Auch die modernen Massenmedien konnten sich dem mystischen Zauber der Katze nicht entziehen. Künstler ließen sich von Legenden inspirieren und alles, was in der Überlieferung auf die Wandlung vom Mensch zum Tier hinwies, regte die Phantasie an. Vor allem mit Frauen wurden die Katzen immer wieder in Verbindung gebracht. Filme wie "Tiger Woman"(1917), "Panther Woman"(1918), "Leopard Woman"(1020) und "Leopard Lady"(1928) beweisen, wie früh sich Drehbuchautoren und Filmemacher mit der in die große Katze verwandelte Frau beschäftigt haben. 1943 entstand der Filmklassiker "Cat People", durch den sehr geschickt das Misstrauen der Amerikaner gegenüber den durch das Land wandernden slawischen Flüchtlingen dargestellt wurde. So erschien die Geschichte von dem slawischen Mädchen, das die Trägerin des urtümlichen Katzenzaubers ist, durchaus wahrheitsgetreu und der Katzenkult fand eine ganz eigenartige Wiederbelebung.

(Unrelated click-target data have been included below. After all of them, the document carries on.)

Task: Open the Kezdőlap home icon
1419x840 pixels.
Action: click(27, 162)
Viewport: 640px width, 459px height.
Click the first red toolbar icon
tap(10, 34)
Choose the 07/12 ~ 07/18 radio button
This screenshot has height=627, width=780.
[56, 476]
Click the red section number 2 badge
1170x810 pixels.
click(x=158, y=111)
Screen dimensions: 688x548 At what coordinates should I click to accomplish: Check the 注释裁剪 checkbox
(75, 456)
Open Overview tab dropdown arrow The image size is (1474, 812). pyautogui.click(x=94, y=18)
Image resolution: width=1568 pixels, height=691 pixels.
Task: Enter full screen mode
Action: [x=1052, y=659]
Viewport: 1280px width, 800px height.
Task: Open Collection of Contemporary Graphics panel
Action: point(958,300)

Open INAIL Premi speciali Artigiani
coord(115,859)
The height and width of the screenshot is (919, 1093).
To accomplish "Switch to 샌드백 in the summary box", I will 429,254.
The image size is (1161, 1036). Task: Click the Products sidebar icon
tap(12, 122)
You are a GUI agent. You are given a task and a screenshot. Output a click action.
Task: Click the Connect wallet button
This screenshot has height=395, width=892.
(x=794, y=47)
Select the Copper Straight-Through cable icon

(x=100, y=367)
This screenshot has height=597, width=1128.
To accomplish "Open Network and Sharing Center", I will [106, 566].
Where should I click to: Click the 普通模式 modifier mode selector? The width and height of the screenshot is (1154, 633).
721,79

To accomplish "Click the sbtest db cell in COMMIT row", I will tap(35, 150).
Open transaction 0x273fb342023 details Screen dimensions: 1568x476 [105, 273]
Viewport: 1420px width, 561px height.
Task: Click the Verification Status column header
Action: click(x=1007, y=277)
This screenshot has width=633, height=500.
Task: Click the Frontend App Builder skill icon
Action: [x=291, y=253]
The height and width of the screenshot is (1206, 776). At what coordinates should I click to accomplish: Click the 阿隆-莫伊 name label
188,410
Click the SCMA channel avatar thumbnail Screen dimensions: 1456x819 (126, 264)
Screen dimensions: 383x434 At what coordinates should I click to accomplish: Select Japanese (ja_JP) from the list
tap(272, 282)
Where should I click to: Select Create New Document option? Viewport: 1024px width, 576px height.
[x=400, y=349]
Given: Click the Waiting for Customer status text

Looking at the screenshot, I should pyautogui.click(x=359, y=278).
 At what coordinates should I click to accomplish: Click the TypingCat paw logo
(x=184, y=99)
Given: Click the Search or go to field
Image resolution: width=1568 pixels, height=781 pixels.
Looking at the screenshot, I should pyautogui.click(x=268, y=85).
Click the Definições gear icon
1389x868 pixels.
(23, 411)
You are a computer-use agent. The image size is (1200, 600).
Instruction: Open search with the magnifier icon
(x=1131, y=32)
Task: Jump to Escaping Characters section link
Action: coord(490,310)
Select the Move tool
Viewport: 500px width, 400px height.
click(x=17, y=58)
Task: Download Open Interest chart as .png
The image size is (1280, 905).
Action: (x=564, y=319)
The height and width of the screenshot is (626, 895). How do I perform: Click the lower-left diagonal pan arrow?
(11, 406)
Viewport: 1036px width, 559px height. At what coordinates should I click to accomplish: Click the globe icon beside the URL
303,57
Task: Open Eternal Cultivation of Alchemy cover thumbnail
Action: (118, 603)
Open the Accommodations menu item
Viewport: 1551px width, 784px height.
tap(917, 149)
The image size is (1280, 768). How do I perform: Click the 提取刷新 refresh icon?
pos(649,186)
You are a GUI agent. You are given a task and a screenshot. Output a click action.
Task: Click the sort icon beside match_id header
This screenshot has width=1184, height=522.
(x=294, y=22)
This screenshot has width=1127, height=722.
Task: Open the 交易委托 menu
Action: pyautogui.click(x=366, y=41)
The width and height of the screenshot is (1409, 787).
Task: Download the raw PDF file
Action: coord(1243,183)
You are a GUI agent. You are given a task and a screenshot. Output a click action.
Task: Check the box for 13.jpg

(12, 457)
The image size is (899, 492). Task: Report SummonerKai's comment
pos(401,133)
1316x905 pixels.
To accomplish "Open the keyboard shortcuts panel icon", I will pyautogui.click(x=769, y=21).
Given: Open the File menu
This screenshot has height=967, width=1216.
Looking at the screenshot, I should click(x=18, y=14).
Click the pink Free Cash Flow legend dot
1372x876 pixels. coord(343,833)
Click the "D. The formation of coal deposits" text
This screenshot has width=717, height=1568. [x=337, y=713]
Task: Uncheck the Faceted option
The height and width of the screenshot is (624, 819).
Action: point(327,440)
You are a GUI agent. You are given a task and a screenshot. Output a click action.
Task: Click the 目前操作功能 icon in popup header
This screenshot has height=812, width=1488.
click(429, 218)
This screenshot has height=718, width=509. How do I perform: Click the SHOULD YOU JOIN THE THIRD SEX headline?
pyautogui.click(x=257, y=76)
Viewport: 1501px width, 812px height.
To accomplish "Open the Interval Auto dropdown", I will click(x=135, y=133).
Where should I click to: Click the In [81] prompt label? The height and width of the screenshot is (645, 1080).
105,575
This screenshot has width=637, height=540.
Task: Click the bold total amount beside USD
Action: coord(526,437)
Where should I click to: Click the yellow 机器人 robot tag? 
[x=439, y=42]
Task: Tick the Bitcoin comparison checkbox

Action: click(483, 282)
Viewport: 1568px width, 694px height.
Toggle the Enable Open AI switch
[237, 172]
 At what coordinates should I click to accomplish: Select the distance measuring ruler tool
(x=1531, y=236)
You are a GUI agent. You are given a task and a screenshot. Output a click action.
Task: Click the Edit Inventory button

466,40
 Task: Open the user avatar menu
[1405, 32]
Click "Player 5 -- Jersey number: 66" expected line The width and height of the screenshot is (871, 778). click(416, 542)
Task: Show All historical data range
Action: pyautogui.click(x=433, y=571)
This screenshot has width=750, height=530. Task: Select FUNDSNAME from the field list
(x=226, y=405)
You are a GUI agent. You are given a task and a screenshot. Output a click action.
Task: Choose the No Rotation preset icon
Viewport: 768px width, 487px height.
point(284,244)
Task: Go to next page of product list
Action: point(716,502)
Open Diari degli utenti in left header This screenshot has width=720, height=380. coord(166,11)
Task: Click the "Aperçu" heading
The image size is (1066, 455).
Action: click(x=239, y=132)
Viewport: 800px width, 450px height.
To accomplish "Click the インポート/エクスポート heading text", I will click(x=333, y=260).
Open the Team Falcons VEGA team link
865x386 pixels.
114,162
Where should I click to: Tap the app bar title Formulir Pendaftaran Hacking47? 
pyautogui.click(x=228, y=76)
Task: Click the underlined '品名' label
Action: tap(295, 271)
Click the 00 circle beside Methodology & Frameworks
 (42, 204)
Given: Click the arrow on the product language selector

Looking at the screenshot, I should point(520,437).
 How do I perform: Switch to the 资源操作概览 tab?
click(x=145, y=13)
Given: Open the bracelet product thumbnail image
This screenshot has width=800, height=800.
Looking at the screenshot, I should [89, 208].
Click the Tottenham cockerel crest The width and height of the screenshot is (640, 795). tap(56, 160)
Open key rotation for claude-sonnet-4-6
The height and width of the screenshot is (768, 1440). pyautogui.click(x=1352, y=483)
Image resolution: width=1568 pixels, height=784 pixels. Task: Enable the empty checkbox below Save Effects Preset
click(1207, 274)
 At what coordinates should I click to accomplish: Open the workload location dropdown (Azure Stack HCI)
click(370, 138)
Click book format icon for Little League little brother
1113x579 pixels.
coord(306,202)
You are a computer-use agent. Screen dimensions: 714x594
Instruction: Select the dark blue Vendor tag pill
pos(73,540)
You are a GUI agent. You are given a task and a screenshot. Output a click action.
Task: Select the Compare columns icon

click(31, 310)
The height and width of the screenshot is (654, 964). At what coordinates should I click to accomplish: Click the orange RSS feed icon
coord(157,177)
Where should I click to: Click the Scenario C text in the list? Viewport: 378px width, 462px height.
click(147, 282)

Auch in der Comic-Welt fanden sich immer wieder Katzenmenschen. Schon 1939 war "Batman" eine der bekanntesten Figuren, dessen eindrucksvollste Gegnerin "Cat-Woman" war. Auch "Cat-Man" wurde in den Jahren 1941-1946 sehr populär, dem natürlich "Katie Conn" als Begleiterin zur Seite gestellt wurde. Die kätzischen Wunderhelden waren im Grunde genommen dazu auserwählt, Schwachen und Unterdrückten zu helfen.

Doch wenn auch das realistische Denken und die moderne Sicht der mystischen Interpretation klar deutlich macht, dass Katzenmenschen in das Reich der Fabelwesen gehören - bleibt da nicht doch immer ein winziger Zweifel, ob nicht doch etwas Wahres an ihrer Existenz sein könnte.

 

DIE KATZEN AN MEINER SEITE

Mit den verschmusten Lieblingen zu leben, ist eine eigene Weltanschauung. Denn eigentlich erlauben sie uns, in ihrer Welt zu leben. Sie zeigen uns deutlich, daß wir uns anständig und wie kultivierte Gäste verhalten sollen. Sie passen sich uns an, doch sie zeigen nicht die geringste Lust zur Untertänigkeit. Sie suchen wie wir Menschen die Wärme, die Sonne und sind die personifizierte Lebensfreude. Sie sind manchmal zornig, schlecht gelaunt, mürrisch und im nächsten Augenblick ist das alles vergessen. Sie brauchen keinen Grund um fröhlich zu sein - sie sind es ganz einfach. Sie kommen, wenn sie gestreichelt werden wollen und sie gehen, wenn sie genug davon haben. Sie freuen sich uns zu sehen und sie ignorieren uns, wenn ihnen danach zumute ist. Sie sind ganz einfach so wie wir es gerne wären.

Zu dieser Erkenntnis habe ich mich nach vielerlei Erfahrungen durchgerungen und ich stehe ehrlichen Herzens dazu. Ich gestehe, dass ich immer öfter versuche, wie meine Katzen zu leben. Ich habe zwei dieser herrlichen Tiere. Einen schlanken, weißgrauen Kater, dessen Temperament oft erstaunlich ist. Er zeigt vor nichts und niemand Respekt, ist neugierig und scheut keine Klettertour über hohe Bücherregale. Und er vertritt den Standpunkt, dass ich die Schreibmaschine zur Seite stellen muss, wenn er es sich auf meinem Schoß bequem macht und auf seine Streicheleinheiten besteht. Seine Partnerin ist ein wunderschönes, silbergraues MainCoon-Mädchen, das ihn oft bewundernd beobachtet. Denn sie ist nicht ganz so mutig und frech wie er. Doch sie weiß sich nötigenfalls trotz ihrer wesentlichen sanfteren Mentalität gegen ihn durchzusetzen. Wenn es darum geht, den Platz an meiner Seite zu verteidigen, dann kann sie  ganz schön pfauchen. Sie sitzt auch gerne neben mir auf dem Schreibtisch wenn ich arbeite. Dann scheint es, als ob sie lesen würde was ich schreibe. Und ich bemühe mich gute Arbeit zu leisten damit sie zufrieden ist.

Ich möchte die Beiden nicht mehr missen - ja, es ist so, dass ich mir ein Leben ohne sie nicht vorstellen kann. Sie sind meine Freude und mein Trost. Sie sind die Flügel meiner Gedanken und die Begleiter in die Welt des Wissens. Und ich bin ihnen dankbar, dass sie mich verstehen und meine Freundschaft angenommen haben.